Governor’s commission seeks added diversity in Kansas police training, hiring practices
The Commission on Racial Equity and Justice, which meets every other week, is charged with making recommendations to the governor, Legislature and local governments. (Noah Taborda/Kansas Reflector)
TOPEKA — A leader of Gov. Laura Kelly’s Commission on Racial Equity and Justice on Thursday called for refreshed police training programs focused more squarely on historical context and the role of police in perpetuating inequalities.
Shannon Portillo, associate dean for academic affairs at the University of Kansas Edwards campus, suggested every officer take a history class during training.
“The history of policing is really important, as is making sure that folks coming into the force have an understanding of some of the inequalities police forces may have created in the past,” Portillo said.
Commissioners met Thursday to begin mapping their first report to the governor. Portillo, who serves as co-chairwoman, and several other commissioners voiced a desire to see law enforcement diversity addressed in training and its ranks.
Other points of interest for the report include data collection, school resource officers, the justice system, tribal jurisdiction and immigration-law enforcement relationships.
The commission plans to compile suggestions from bi-weekly meetings and complete a draft report with more concrete ideas in November. The report will be submitted to the governor by Dec. 1.
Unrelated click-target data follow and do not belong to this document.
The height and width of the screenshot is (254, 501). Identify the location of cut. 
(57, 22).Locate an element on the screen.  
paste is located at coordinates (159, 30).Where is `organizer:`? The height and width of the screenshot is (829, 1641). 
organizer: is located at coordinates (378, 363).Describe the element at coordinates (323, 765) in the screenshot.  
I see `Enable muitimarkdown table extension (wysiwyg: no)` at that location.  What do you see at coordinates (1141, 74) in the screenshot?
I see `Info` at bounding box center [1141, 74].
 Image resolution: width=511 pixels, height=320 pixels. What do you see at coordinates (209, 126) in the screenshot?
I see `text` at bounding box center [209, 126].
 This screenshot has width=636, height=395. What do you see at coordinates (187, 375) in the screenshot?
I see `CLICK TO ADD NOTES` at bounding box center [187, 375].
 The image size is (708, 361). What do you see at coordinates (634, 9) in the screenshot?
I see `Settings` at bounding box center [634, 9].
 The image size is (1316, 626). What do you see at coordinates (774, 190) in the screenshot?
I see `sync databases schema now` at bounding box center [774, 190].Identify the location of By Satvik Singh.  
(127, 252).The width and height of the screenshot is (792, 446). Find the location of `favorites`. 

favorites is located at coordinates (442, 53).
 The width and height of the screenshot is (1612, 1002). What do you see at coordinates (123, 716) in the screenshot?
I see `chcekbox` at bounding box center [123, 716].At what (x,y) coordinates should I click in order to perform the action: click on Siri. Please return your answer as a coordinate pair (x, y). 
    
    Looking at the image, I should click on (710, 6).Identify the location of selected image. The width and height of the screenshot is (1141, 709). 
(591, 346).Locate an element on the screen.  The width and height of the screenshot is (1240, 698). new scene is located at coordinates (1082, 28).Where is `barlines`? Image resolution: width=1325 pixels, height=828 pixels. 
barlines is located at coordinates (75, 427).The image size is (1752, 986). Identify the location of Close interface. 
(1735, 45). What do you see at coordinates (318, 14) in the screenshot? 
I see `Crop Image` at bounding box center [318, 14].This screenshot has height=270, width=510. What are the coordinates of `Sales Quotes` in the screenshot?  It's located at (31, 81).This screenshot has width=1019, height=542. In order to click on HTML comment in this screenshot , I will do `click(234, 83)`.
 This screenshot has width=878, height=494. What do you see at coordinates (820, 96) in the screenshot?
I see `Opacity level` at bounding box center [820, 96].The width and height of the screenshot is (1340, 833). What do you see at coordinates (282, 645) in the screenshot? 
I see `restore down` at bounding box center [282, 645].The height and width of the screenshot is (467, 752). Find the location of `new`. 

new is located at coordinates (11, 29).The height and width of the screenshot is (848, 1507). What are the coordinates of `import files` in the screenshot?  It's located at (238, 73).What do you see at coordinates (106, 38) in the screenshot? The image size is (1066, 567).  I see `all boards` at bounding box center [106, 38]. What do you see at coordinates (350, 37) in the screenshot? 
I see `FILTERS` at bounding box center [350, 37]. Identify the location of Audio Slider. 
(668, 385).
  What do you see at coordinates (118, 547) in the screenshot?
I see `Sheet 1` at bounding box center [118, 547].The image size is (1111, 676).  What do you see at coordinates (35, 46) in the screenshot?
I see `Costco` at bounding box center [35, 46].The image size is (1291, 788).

Sedgwick County District Judge Monique Centeno advocated for a more thorough focus on training in understanding cultural differences. She also suggested adding more instructors of color to give these lessons.
“At a recent meeting I attended on law enforcement training, all the instructors were Caucasian,” Centeno said. “It’s a problem if everyone teaching cultural training looks the same.”
Suggestions for how to carry this out include looping in the University of Kansas. Brandon Davis, an assistant professor for KU’s School of Public Affairs and Administration, said the school already has a significant base of professors and researchers studying race and ethnicity ready to do this training.
Davis said diversity within the ranks of the police force also should be addressed.
“They need to have a plan where they are actively recruiting minorities, and we need to tear down barriers keeping minorities from enlisting,” Davis said.
Davis proposed waiving residency restrictions, which limit employment to those within city limits, if the hiring is necessary for diversity reasons. Several law enforcement officers he had spoken with cited this restriction as an obstacle in hiring minorities.
Ernestor De La Rosa, assistant city manager of Dodge City, suggested amending a Kansas statute that only allows citizens to be police officers. The change would allow a large Latino community in Dodge City to enroll in the police force, he said.
“They allow green card holders to serve in the U.S. military, so why not here in Kansas?” De La Rosa said.
Jackson Winsett, of the Federal Reserve Bank of Kansas City, suggested a chief diversity officer be appointed to oversee all police agencies, something he had heard at a listening session. Doing so would allow for a more uniform approach to diversity hiring and training, he said.
“We need our officers to feel and understand more of the challenges these communities face so they can police better and be better members of the community,” Winsett said.